__Work instructions__
Give the data again word for word; drop the pictures.

__Working data__
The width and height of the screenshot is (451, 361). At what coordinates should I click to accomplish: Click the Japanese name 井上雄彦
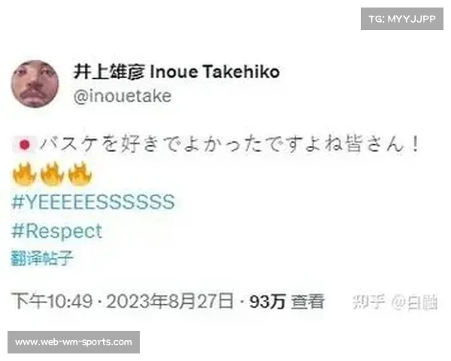tap(109, 71)
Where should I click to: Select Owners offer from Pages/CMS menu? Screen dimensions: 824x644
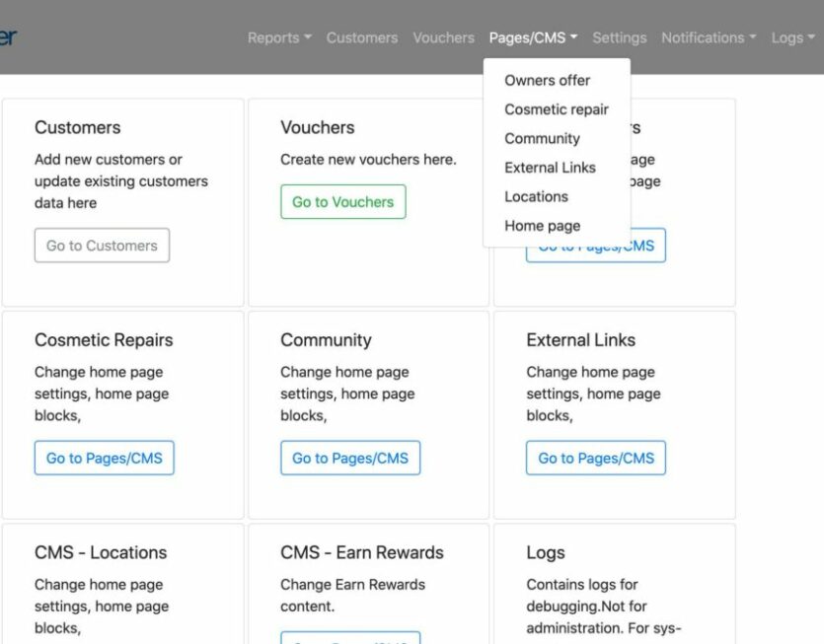[x=547, y=80]
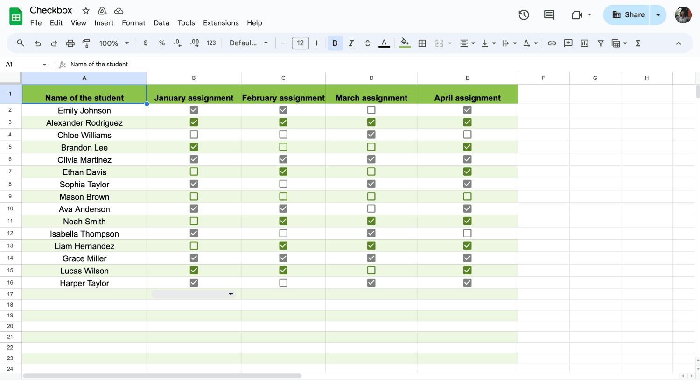The height and width of the screenshot is (380, 700).
Task: Check Emily Johnson's March assignment box
Action: (371, 110)
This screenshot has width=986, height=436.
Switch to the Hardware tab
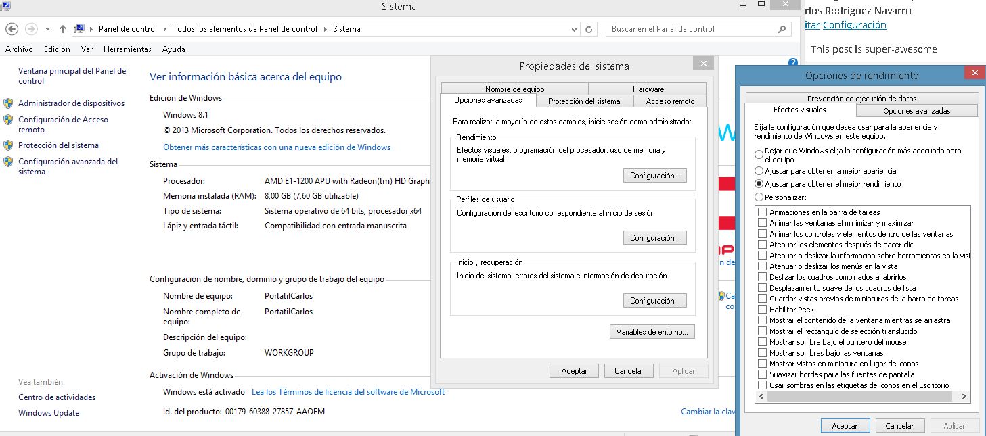(x=648, y=89)
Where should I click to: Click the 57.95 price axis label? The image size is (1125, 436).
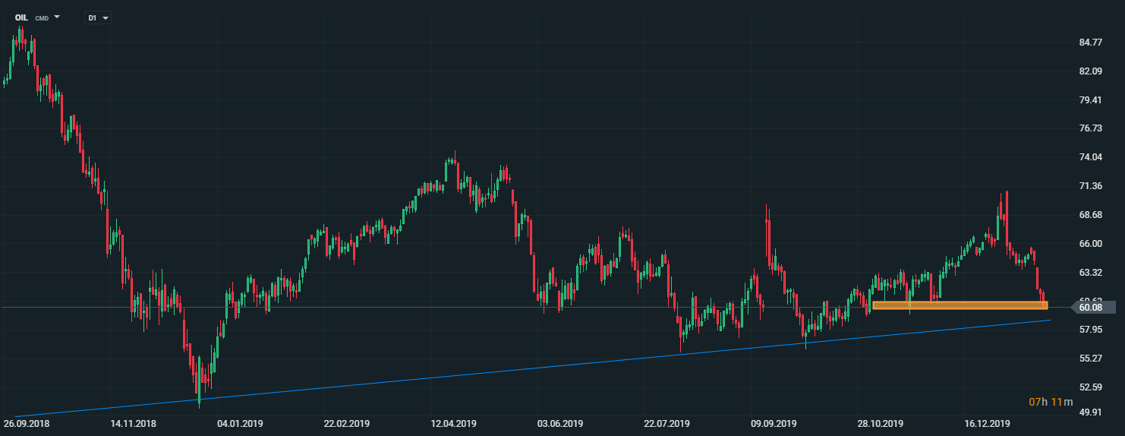point(1090,330)
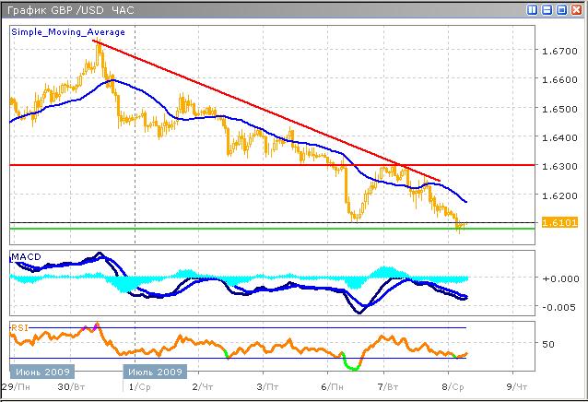Select the 30/Вт date on time axis
The height and width of the screenshot is (402, 588).
[74, 387]
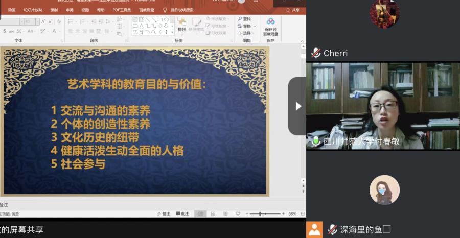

__Answer to this task__
The width and height of the screenshot is (451, 361). At what coordinates should I click to accomplish: Click the Japanese name 井上雄彦
tap(109, 71)
Where should I click to: Select Owners offer from Pages/CMS menu? Screen dimensions: 824x644
[x=547, y=80]
The height and width of the screenshot is (380, 700).
Task: Check Emily Johnson's March assignment box
Action: (371, 110)
This screenshot has width=986, height=436.
Switch to the Hardware tab
(x=648, y=89)
Where should I click to: Click the 57.95 price axis label? The image size is (1125, 436).
point(1090,330)
Select the 30/Вт date on time axis
The height and width of the screenshot is (402, 588).
[74, 387]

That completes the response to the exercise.